§ **Task prompt**:
Count the lines in the data below that contain the word "checkmark", and reply with that number alone.

§ **Records for the task**:

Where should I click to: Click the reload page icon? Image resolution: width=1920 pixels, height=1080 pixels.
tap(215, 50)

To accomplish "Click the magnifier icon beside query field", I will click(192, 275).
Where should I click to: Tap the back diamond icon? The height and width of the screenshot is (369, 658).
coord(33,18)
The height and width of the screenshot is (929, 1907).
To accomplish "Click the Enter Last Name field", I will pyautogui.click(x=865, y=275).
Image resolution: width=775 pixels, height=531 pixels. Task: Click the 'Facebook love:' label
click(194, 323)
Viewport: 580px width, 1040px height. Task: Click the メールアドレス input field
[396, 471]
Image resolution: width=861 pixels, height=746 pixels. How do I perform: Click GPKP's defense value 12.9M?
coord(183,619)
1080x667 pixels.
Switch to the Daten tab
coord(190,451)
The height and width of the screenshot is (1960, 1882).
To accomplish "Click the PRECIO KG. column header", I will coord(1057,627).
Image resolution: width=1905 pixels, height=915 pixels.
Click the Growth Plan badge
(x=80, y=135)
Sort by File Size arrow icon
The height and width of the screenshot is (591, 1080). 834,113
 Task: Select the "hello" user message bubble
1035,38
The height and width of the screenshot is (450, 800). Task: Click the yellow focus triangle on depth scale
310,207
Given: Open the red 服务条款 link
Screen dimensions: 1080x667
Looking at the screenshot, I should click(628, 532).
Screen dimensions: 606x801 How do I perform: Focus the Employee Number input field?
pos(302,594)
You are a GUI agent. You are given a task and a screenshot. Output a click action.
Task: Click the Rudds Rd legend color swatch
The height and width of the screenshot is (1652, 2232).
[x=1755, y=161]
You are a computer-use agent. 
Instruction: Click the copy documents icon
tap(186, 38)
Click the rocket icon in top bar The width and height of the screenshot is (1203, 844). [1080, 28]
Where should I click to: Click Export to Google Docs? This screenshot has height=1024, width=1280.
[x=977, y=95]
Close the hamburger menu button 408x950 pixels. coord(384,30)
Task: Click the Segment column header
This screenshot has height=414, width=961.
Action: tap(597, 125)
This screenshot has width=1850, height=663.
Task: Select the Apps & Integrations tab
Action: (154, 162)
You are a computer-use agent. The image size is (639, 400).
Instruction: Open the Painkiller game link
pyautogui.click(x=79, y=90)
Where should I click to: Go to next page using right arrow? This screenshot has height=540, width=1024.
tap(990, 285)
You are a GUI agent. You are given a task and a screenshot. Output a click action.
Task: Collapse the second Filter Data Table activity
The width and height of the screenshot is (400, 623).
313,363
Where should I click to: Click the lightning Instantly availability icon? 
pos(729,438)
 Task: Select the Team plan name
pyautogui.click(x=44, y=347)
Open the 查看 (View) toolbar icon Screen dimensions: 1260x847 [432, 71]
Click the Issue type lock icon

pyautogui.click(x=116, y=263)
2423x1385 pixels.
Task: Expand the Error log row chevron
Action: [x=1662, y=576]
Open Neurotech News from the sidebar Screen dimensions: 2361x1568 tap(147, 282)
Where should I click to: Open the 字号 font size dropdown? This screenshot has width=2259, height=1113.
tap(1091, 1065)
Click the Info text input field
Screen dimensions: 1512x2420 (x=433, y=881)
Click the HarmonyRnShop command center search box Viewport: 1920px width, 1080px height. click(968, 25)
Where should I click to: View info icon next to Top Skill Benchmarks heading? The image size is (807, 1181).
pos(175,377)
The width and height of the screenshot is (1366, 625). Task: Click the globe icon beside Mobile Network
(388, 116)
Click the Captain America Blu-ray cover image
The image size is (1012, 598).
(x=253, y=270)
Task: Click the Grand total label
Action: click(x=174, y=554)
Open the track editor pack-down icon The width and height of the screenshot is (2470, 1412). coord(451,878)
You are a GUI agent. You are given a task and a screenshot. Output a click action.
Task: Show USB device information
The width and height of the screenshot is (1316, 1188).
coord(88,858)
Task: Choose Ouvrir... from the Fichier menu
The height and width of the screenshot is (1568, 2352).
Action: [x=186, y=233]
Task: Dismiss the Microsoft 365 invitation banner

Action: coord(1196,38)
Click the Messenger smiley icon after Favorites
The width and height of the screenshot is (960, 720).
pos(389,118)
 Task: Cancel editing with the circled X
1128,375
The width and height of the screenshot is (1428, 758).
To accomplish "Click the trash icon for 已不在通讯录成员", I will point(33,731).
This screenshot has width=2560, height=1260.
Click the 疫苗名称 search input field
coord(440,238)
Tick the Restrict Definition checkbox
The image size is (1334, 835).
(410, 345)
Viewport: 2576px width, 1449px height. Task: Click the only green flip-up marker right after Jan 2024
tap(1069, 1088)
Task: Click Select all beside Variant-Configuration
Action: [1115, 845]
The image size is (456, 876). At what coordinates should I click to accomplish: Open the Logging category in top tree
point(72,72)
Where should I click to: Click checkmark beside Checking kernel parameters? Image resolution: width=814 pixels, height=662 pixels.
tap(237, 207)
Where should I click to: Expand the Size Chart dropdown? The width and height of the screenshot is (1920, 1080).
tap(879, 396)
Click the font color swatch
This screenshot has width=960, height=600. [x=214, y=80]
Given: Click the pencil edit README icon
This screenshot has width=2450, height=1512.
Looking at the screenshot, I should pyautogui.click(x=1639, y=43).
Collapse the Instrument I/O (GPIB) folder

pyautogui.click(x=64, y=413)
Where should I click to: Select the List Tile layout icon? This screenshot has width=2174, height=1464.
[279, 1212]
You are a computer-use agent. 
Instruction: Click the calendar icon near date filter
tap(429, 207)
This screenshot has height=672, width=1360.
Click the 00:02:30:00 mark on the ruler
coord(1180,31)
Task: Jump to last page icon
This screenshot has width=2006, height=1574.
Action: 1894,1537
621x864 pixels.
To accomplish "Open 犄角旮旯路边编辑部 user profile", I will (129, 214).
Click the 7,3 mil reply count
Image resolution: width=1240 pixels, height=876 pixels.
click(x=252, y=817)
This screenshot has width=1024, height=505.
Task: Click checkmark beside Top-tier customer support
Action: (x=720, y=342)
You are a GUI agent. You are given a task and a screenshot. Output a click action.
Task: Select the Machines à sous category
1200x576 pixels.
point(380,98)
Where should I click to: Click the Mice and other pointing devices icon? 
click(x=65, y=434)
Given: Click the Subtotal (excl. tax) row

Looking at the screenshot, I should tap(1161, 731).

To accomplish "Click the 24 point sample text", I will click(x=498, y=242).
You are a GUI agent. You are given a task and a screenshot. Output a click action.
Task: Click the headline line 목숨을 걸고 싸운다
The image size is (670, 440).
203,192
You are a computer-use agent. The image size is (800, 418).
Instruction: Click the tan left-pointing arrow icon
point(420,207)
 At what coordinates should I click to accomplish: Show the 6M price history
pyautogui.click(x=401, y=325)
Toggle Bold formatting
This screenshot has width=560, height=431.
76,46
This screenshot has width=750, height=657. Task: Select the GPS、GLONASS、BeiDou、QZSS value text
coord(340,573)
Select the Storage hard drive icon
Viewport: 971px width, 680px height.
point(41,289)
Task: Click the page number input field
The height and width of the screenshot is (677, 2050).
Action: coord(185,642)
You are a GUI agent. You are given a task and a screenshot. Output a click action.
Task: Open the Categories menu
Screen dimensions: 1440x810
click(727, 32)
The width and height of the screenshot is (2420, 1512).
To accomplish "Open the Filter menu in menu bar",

§ **Result for this task**:
2